Starting next week, we will begin a two-part interview with Castle McLaughlin, Curator of North American Ethnography at the Peabody Museum of Harvard University and founding member of the Nokota® Horse Conservancy (http://www.nokotahorse.org/cms/) on the subject of her efforts to save the wild horses of the west. I wanted to get her take on the relationship between the wild horses she is working to save in North Dakota and the broader history of the dispossession and repatriation of Native ways of life on the Northern Plains. Among other things, she tells me where the equine descendants of Sitting Bull’s horses may be found, as well as what wild horses and repatriation have in common.
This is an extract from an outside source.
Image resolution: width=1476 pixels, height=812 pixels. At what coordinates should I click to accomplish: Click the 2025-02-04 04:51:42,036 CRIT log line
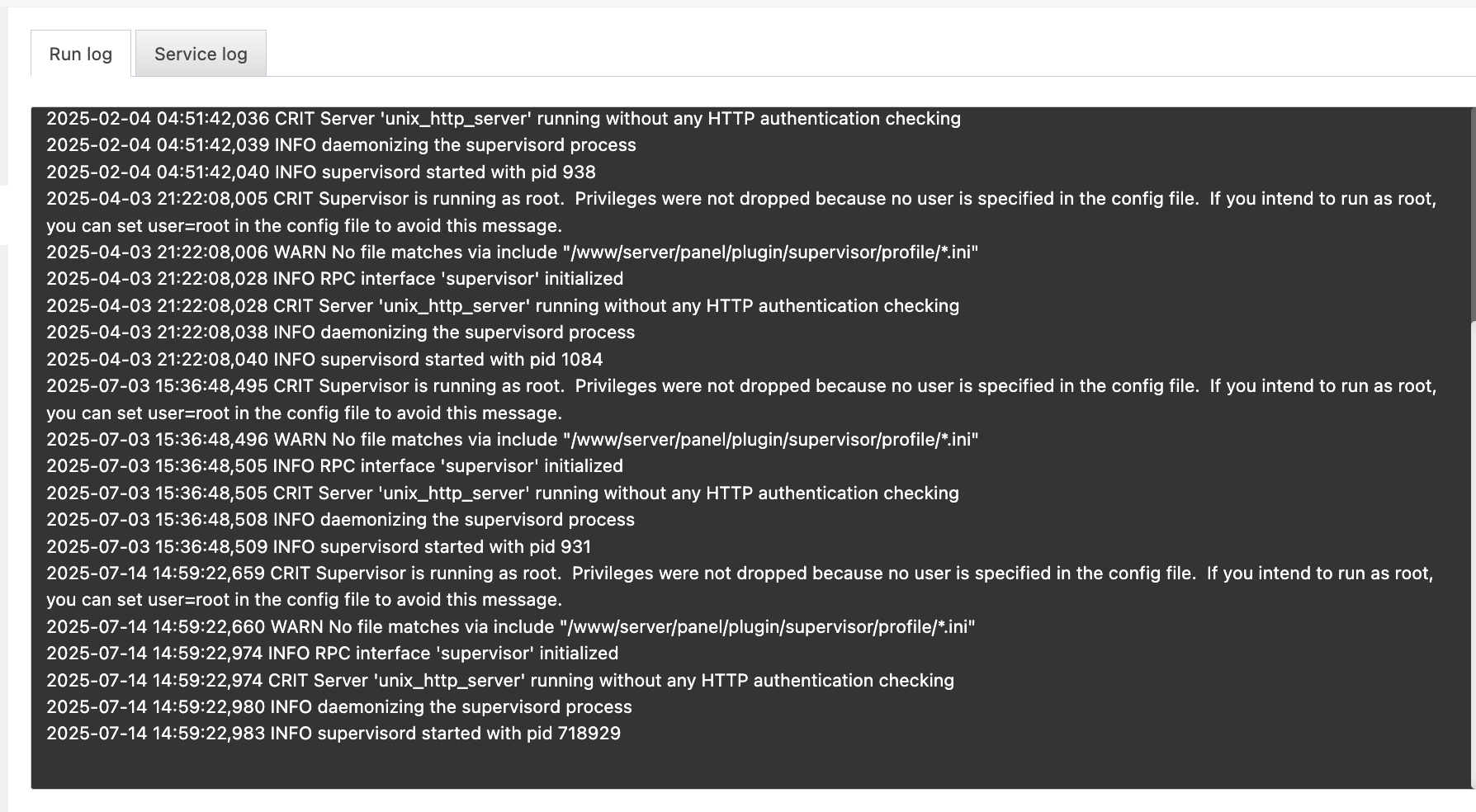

We will also hear from emerging scholars who participated in the recent Newberry Library Native American and Indigenous Studies Consortium Workshop on indigenous media—facilitated by Margery Fee of the University of British Columbia, and Phillip Round of the University of Iowa. Drawing on scholarly work by Lisa Brooks, Lee Maracle, Scott Lyons, Vine Deloria, Jr., among many others, the workshop participants applied new methodologies for exploring indigenous media to their analyses of items from the Newberry’s Ayer collection of Native American books, art, and manuscripts. The results of their research will appear in “The Repatriation Files” over the next several weeks.